Люди собирались в группки и шушукались, тотчас прекращая обсуждения при появлении посторонних. У всех без исключения было тревожно на душе. Да, над Брежневым посмеивались за нечленораздельную речь, подшучивали над тщеславным желанием считаться писателем, рассказывали анекдоты. Но всё это делалось не только без злобы, но с сочувствием и, пожалуй, с сожалением, что этот пожилой и, по рассказам, очень добрый и отзывчивый человек, всё больше впадает в детство и фактически уже не может выполнять тяжелейшую работу, связанную с руководством сверхдержавой.
Многие, по крайней мере среди сотрудников института, понимали, что эта немощь означает и другое: значит за спиной слабеющего, серьёзно больного руководителя стоят какие– то теневые силы, которые фактически и руководят всем в стране. И силы эти, скорее всего, недобрые, потому что добрым, здоровым силам незачем было бы прятаться, держаться в тени, не высовывая наружу своего довольно специфического носа.
Будь эти силы здоровыми и добрыми – ничто бы им не помешало поступить, к примеру, так же, как с первым разрушителем советской державы, бородавчатым хамом и невеждой, отцом двух сыновей-предателей Хрущёвым. Напряжение в умах сотрудников ЦНИЛ и института (да, наверное, и всего народа) нарастало. Наконец, двенадцатого в их отдел заглянул сам Коровин, передав Михайловой "Правду" и безуспешно пытаясь при этом скрыть злорадную улыбку. Никто кроме Фёдорова значения этой улыбки тогда не понял, а Михайлова, тоже превратно понявшая злорадство заведующего ЦНИЛ, не скрывая своей неприязни, молвила, едва тот ушёл:
- Да, национальность-то из нашего Эдуарда Генриховича так и прёт, так и прёт! Ну, – перебила она сама себя, – как по-вашему, Алексей Витальевич, кто у нас теперь вместо покойного Ильича будет?

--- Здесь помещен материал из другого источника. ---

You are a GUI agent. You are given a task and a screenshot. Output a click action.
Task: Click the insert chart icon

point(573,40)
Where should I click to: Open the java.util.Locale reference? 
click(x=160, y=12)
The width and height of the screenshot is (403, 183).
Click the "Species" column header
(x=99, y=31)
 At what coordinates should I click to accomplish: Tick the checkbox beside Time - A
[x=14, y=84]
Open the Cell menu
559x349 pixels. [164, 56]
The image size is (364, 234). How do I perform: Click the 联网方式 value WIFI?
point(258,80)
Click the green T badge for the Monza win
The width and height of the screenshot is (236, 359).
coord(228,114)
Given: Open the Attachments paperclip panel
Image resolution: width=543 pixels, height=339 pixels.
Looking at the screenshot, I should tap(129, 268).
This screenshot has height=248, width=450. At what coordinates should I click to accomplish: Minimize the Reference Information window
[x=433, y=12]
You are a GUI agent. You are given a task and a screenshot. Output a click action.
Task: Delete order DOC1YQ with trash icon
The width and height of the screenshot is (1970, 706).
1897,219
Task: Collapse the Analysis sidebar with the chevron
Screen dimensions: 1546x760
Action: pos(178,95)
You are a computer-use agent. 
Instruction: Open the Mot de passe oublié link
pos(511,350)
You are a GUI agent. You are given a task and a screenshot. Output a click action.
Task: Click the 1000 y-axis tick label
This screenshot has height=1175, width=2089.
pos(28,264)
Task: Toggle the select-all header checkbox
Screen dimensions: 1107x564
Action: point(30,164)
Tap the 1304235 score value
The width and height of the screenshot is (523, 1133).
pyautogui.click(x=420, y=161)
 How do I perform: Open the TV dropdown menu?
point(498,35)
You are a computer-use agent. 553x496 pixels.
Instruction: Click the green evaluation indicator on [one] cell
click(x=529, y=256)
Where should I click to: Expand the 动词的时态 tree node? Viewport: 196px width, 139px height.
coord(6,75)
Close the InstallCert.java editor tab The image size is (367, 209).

В кабинете Евгении Дмитриевны собрались научные сотрудники отдела и старшая лаборантка. Все пристально глядели на Фёдорова, ожидая его ответа. Тот, обвёл всех внимательным взглядом, отметив напряжённое внимание присутствующих и удивляясь этому:
- Андропов будет. А национальность. Что ж, вы правильно выразились, так и прёт из нашего заведующего. Что поделаешь?..
Присутствующие, не сговариваясь, на секунду потупили взгляд и помрачнели, однозначно и правильно поняв реплику Фёдорова. Только в глазах младшего научного сотрудника б.у.с. ("без учёной степени") Бориса Наумовича Шаинского Фёдоров заметил мелькнувшую злость, сменившуюся злорадством, совсем таким же, как у Коровина. Бросив взгляд в сторону Михайловой, Фёдоров понял, что они с заведующей отделом одинаково поняли и эту злость "бусика", и то, что Фёдоров это заметил, и то, что они понимают друг друга без слов, и что едины в своих убеждениях.
- А с чего вы так решили? – спросил "бусик" Шаинский (он сам просил, чтобы его называли таким ласковым прозвищем – "бусик").
- Всё очень просто! Посмотрите на состав похоронной комиссии: кто председатель? – Андропов. А кто следующий? – Горбачёв. И алфавит тут не причём,
потому что после Капитонова в списке следует Зимянин, а за ним – Александров. Впрочем, если не верите этим соображениям, то подождите день – другой, не больше!
- Андропов – это хорошо! – произнёс с удовлетворением Шаинский.
- Интересно, а за что же вы так любите КГБ? – не удержался от вопроса Фёдоров.
- Причём тут КГБ? – протянул "бусик" и, внезапно сбиваясь на сварливый и агрессивный тон, продолжил: – А что, лучше был бы Романов, что ли, с фарфором из Зимнего?!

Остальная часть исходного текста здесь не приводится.